**What you are asked to do**: Exactly as written, print each of the entries.

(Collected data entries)
—————

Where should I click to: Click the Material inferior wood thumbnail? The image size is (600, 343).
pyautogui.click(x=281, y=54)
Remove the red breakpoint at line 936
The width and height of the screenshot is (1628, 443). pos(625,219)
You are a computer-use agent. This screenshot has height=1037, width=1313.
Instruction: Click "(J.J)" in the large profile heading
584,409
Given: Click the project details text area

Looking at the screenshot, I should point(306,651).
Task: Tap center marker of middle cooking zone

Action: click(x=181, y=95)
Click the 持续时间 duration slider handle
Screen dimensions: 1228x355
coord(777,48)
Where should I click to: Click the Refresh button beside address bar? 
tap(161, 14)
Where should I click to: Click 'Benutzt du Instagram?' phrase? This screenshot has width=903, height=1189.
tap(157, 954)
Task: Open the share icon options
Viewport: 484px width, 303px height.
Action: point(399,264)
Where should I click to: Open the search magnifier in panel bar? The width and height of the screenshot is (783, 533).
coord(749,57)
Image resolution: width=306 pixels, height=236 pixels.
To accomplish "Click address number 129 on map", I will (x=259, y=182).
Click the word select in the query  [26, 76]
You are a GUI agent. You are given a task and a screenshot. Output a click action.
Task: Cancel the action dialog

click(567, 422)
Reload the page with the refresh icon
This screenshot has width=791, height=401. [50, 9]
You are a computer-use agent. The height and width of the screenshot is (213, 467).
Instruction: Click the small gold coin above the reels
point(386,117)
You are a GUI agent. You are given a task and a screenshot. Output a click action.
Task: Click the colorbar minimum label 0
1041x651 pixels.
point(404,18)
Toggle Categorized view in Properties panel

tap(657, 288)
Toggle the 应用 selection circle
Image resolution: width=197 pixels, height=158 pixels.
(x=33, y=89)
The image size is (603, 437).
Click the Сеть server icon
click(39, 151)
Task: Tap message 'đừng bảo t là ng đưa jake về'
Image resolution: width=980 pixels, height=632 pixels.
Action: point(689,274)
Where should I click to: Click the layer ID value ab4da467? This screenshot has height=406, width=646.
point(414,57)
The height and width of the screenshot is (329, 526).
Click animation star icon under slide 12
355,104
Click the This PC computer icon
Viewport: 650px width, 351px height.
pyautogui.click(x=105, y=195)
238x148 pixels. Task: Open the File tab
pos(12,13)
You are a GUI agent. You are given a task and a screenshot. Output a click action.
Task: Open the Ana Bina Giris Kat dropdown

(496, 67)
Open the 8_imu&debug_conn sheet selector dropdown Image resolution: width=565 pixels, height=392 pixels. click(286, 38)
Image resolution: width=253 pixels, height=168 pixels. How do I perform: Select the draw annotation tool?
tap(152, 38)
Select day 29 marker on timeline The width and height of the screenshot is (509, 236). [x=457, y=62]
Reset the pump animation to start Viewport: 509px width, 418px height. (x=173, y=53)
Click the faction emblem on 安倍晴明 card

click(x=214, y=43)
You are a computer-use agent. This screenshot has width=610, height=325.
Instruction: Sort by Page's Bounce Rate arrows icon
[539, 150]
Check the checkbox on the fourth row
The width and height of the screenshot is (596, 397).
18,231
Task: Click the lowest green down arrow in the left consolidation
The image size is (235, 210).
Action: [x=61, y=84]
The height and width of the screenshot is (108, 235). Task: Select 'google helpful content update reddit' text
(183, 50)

—————

**Task solution**:
Where should I click to: Click the Material inferior wood thumbnail? The image size is (600, 343).
pyautogui.click(x=281, y=54)
Remove the red breakpoint at line 936
The width and height of the screenshot is (1628, 443). pos(625,219)
You are a computer-use agent. This screenshot has height=1037, width=1313.
Instruction: Click "(J.J)" in the large profile heading
584,409
Given: Click the project details text area

Looking at the screenshot, I should point(306,651).
Task: Tap center marker of middle cooking zone

Action: click(x=181, y=95)
Click the 持续时间 duration slider handle
Screen dimensions: 1228x355
coord(777,48)
Where should I click to: Click the Refresh button beside address bar? 
tap(161, 14)
Where should I click to: Click 'Benutzt du Instagram?' phrase? This screenshot has width=903, height=1189.
tap(157, 954)
Task: Open the share icon options
Viewport: 484px width, 303px height.
Action: point(399,264)
Where should I click to: Open the search magnifier in panel bar? The width and height of the screenshot is (783, 533).
coord(749,57)
Image resolution: width=306 pixels, height=236 pixels.
To accomplish "Click address number 129 on map", I will (x=259, y=182).
Click the word select in the query  [26, 76]
You are a GUI agent. You are given a task and a screenshot. Output a click action.
Task: Cancel the action dialog

click(567, 422)
Reload the page with the refresh icon
This screenshot has width=791, height=401. [50, 9]
You are a computer-use agent. The height and width of the screenshot is (213, 467).
Instruction: Click the small gold coin above the reels
point(386,117)
You are a GUI agent. You are given a task and a screenshot. Output a click action.
Task: Click the colorbar minimum label 0
1041x651 pixels.
point(404,18)
Toggle Categorized view in Properties panel

tap(657, 288)
Toggle the 应用 selection circle
Image resolution: width=197 pixels, height=158 pixels.
(x=33, y=89)
The image size is (603, 437).
Click the Сеть server icon
click(39, 151)
Task: Tap message 'đừng bảo t là ng đưa jake về'
Image resolution: width=980 pixels, height=632 pixels.
Action: point(689,274)
Where should I click to: Click the layer ID value ab4da467? This screenshot has height=406, width=646.
point(414,57)
The height and width of the screenshot is (329, 526).
Click animation star icon under slide 12
355,104
Click the This PC computer icon
Viewport: 650px width, 351px height.
pyautogui.click(x=105, y=195)
238x148 pixels. Task: Open the File tab
pos(12,13)
You are a GUI agent. You are given a task and a screenshot. Output a click action.
Task: Open the Ana Bina Giris Kat dropdown

(496, 67)
Open the 8_imu&debug_conn sheet selector dropdown Image resolution: width=565 pixels, height=392 pixels. click(286, 38)
Image resolution: width=253 pixels, height=168 pixels. How do I perform: Select the draw annotation tool?
tap(152, 38)
Select day 29 marker on timeline The width and height of the screenshot is (509, 236). [x=457, y=62]
Reset the pump animation to start Viewport: 509px width, 418px height. (x=173, y=53)
Click the faction emblem on 安倍晴明 card

click(x=214, y=43)
You are a computer-use agent. This screenshot has width=610, height=325.
Instruction: Sort by Page's Bounce Rate arrows icon
[539, 150]
Check the checkbox on the fourth row
The width and height of the screenshot is (596, 397).
18,231
Task: Click the lowest green down arrow in the left consolidation
The image size is (235, 210).
Action: [x=61, y=84]
The height and width of the screenshot is (108, 235). Task: Select 'google helpful content update reddit' text
(183, 50)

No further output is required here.